Vanessa Wijngaarden

Grant Type

Hunt Postdoctoral Fellowship

Institutional Affiliation

Independent Scholar

Grant number

Gr. 10194

Approve Date

October 7, 2021

Project Title

Wijngaarden, Vanessa (Independent Scholar) "Multimodality, multivocality and a multitude of knowledges: Transformations in anthropology through reflexive dialogues between researcher, Maasai and tourists"

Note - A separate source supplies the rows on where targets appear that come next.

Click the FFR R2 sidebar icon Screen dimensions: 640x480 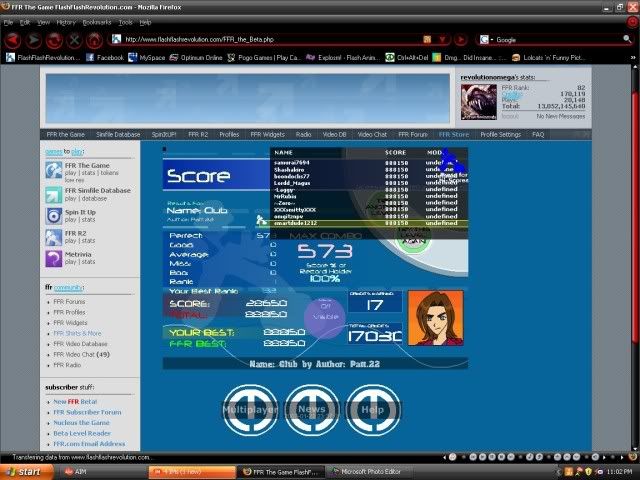coord(54,235)
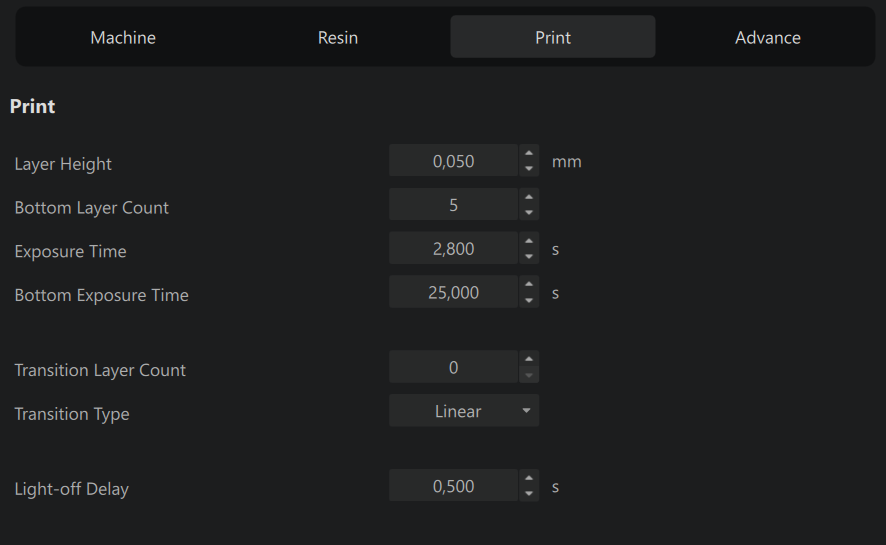Screen dimensions: 886x545
Task: Decrease Layer Height with down arrow
Action: click(529, 168)
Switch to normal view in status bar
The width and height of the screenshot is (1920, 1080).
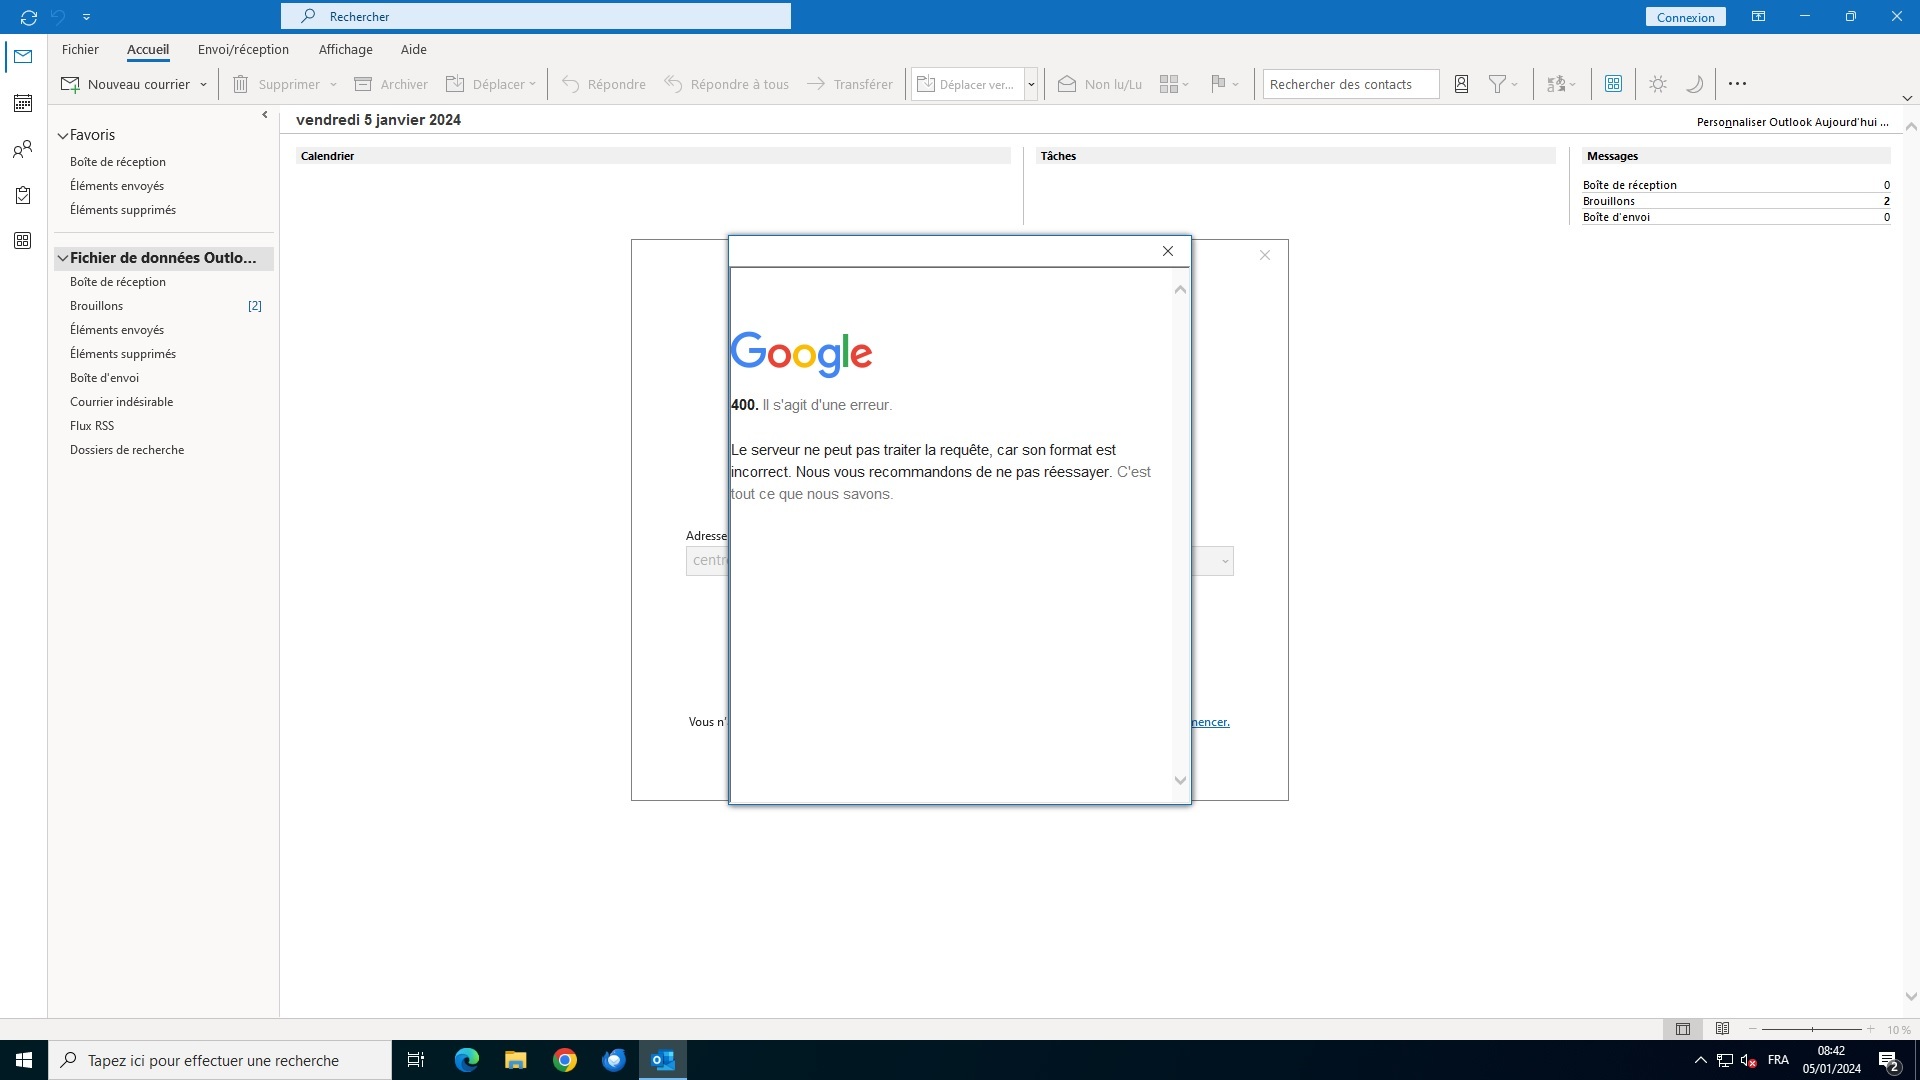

What role can anthropology play to increase multivocality in academia? Often Indigenous’ peoples, including Maasai I work with, consider cultural tourism and academic research visits almost impossible to distinguish. My research has evaluated the potential of a set of applied multimodal ethnographic techniques to shift positionalities, relationships and imageries with regard to perceived ‘others’ over distance, and contribute to a more symmetrical anthropology. Based on over a decade of reflexive and dialogical fieldwork with Dutch tourists and a Northern Tanzanian Kisongo Maasai community, it has interrogated the interactions between Indigenous, European and academic perspectives and knowledges by employing video-elicitations and dialogues through video-messaging. This has resulted in the award-winning ethnographic feature “Maasai Speak Back” and its accompanying reflexive ‘behind-the-scenes’ short film, which shows how the research and filming processes were negotiated and questioned by the involved participants and researcher. The proposed monograph forms a theoretical companion to these audio-visual outputs, addressing how practical applications of multimodal ethnography –in which the researcher is part of the data, and participants are part of the analysis– can be employed and developed to co-create knowledge with non-scholarly focused or non-reading (Indigenous) people. Evaluating its own approaches, it is a response to worldwide demands to decolonize academic theories and research methods in order to further cognitive justice and a plurality of knowledges in the academe.